▽

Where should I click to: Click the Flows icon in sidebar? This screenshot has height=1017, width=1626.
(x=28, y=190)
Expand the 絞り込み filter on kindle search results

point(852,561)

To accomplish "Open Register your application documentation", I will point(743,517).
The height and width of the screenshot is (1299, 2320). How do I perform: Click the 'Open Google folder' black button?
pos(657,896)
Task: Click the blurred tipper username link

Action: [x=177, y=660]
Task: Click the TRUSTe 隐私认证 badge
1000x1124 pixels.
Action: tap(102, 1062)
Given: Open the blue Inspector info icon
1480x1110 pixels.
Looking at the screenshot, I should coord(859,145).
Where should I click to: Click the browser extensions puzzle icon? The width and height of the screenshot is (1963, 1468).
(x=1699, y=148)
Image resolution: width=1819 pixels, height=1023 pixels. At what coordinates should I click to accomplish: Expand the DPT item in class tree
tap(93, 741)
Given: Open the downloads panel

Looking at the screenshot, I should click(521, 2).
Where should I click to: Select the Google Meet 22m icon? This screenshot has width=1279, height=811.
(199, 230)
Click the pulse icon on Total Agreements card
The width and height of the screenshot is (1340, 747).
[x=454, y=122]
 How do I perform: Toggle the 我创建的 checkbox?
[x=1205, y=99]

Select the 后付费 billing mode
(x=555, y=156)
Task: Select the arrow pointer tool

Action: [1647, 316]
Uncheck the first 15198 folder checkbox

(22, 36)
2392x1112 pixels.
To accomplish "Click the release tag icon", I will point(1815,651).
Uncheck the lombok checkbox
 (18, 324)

△

◆ Task to carry out ◆
Each line of the material with the word "will" in it should be listed.

◆ Response area ◆
To accomplish "Open Register your application documentation", I will point(743,517).
To accomplish "Click the release tag icon", I will point(1815,651).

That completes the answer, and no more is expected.